62 min episode · 3 min read
·
Thomas Ahle

Episode

62 min

Read time

3 min

Topics

Productivity, Fundraising & VC, Leadership

AI-Generated Summary

Key Takeaways

  • Thermodynamic Computing Architecture: Normal Computing's CN-101 chip uses arrays of capacitors with programmable resistances to run stochastic differential equations natively. Rather than suppressing thermal noise, the chip harnesses it to compute matrix inverses probabilistically—operations that cost enormous resources on conventional hardware. This makes it particularly suited to Bayesian inference and probabilistic workloads where uncertainty quantification matters, though algorithm redesign is required to fully exploit the architecture.
  • AI Agent Chip Design at Scale: Ahle ran approximately 20 GPT agents continuously for six months to build a Verilog simulator from scratch, generating over 500,000 lines of code in 43 days. The motivation was cost: commercial EDA simulation tools run roughly $10,000 per CPU core, making large-scale agentic hardware workflows economically impossible with proprietary software. Open-source alternatives are nearly nonexistent in hardware, unlike software ecosystems.
  • Benchmark Deception in Hardware AI: Passing 80% of tests on hardware benchmarks does not mean a design is correct—if a program fails even one test, the implementation is likely wrong. Ahle spoke directly with creators of hardware benchmarks who confirmed this distinction. Practitioners should evaluate AI-generated chip designs on full test-suite pass rates, not partial scores, and treat percentage-based benchmark reporting as a misleading proxy for correctness.
  • Auto-Formalization for Chip Verification: Ahle applies a technique analogous to AlphaProof's IMO approach to hardware: language models generate formal specifications in lean-style languages, then attempt to prove or disprove properties of chip designs. A key training trick borrowed from AlphaProof—asking models to prove or disprove rather than just prove—removes the need for correct formalizations during training, enabling scalable synthetic data generation for reinforcement learning on verification tasks.
  • Understanding Debt in Agentic Codebases: Large agentic coding projects accumulate what Ahle calls understanding debt—code that passes tests but that no engineer has read or comprehends structurally. With 500,000-line AI-generated codebases, architectural decisions become opaque, blocking future evolution. The practical mitigation is to identify which subsystems require deep human understanding versus which are routine implementations, and deliberately preserve comprehension of the former even when delegating the latter to agents.

What It Covers

Thomas Ahle, researcher at Normal Computing, discusses thermodynamic computing chips that use electrical noise as computation rather than eliminating it, AI-assisted chip design using Verilog simulators built by swarms of agents, formal verification challenges in hardware, and the broader risks of AI-generated code eroding human understanding across engineering teams.

Key Questions Answered

  • Thermodynamic Computing Architecture: Normal Computing's CN-101 chip uses arrays of capacitors with programmable resistances to run stochastic differential equations natively. Rather than suppressing thermal noise, the chip harnesses it to compute matrix inverses probabilistically—operations that cost enormous resources on conventional hardware.

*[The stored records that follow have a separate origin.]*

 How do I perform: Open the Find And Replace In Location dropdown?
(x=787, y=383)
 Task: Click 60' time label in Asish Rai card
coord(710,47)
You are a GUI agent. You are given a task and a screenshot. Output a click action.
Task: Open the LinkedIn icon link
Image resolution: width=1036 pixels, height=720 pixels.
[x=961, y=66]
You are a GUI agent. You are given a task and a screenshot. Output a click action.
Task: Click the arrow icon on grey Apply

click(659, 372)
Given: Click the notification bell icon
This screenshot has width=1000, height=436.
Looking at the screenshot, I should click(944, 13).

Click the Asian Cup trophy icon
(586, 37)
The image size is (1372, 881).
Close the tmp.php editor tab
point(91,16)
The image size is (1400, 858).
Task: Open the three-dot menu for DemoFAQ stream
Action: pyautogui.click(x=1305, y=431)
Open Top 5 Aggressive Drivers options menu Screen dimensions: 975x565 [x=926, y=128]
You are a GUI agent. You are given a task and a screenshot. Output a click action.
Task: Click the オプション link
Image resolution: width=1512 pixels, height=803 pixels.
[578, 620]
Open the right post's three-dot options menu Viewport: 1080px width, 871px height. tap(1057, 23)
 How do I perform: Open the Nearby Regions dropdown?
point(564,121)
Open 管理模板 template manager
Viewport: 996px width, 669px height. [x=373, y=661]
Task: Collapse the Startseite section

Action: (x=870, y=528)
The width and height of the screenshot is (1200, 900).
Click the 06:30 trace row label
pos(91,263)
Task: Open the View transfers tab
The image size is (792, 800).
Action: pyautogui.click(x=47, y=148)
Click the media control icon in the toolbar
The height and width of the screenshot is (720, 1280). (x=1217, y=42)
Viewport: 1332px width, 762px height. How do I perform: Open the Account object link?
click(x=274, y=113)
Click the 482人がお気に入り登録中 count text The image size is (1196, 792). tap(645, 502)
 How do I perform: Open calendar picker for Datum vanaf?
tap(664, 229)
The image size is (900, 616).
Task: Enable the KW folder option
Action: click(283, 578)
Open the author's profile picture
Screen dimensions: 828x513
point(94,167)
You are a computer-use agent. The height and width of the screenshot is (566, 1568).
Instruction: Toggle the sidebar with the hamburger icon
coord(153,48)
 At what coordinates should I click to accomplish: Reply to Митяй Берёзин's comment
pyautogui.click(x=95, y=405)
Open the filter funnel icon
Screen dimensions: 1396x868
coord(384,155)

This makes it particularly suited to Bayesian inference and probabilistic workloads where uncertainty quantification matters, though algorithm redesign is required to fully exploit the architecture.
  • AI Agent Chip Design at Scale: Ahle ran approximately 20 GPT agents continuously for six months to build a Verilog simulator from scratch, generating over 500,000 lines of code in 43 days. The motivation was cost: commercial EDA simulation tools run roughly $10,000 per CPU core, making large-scale agentic hardware workflows economically impossible with proprietary software. Open-source alternatives are nearly nonexistent in hardware, unlike software ecosystems.
  • Benchmark Deception in Hardware AI: Passing 80% of tests on hardware benchmarks does not mean a design is correct—if a program fails even one test, the implementation is likely wrong. Ahle spoke directly with creators of hardware benchmarks who confirmed this distinction. Practitioners should evaluate AI-generated chip designs on full test-suite pass rates, not partial scores, and treat percentage-based benchmark reporting as a misleading proxy for correctness.
  • Auto-Formalization for Chip Verification: Ahle applies a technique analogous to AlphaProof's IMO approach to hardware: language models generate formal specifications in lean-style languages, then attempt to prove or disprove properties of chip designs. A key training trick borrowed from AlphaProof—asking models to prove or disprove rather than just prove—removes the need for correct formalizations during training, enabling scalable synthetic data generation for reinforcement learning on verification tasks.
  • Understanding Debt in Agentic Codebases: Large agentic coding projects accumulate what Ahle calls understanding debt—code that passes tests but that no engineer has read or comprehends structurally. With 500,000-line AI-generated codebases, architectural decisions become opaque, blocking future evolution. The practical mitigation is to identify which subsystems require deep human understanding versus which are routine implementations, and deliberately preserve comprehension of the former even when delegating the latter to agents.
  • Continual Learning Trade-offs in Hardware: Analog neuromorphic substrates using capacitor-based memory require constant refreshing, making perpetual on-chip learning a practical necessity rather than a design choice. This mirrors biological synaptic plasticity. However, Anthropic and others treat real-time weight updates as a safety risk because live learning can drift models away from alignment checkpoints. Hybrid approaches using shared base models with per-customer LoRA adapters represent one partial solution currently being explored.

Notable Moment

Ahle describes a paradox in AI tool adoption: language models can genuinely accelerate knowledge acquisition for curious, diligent users, yet on average they erode understanding across teams. The mechanism is structural—engineers optimize for passing tests rather than comprehension, and AI enables starting so many parallel projects that deep understanding of any single one becomes impossible.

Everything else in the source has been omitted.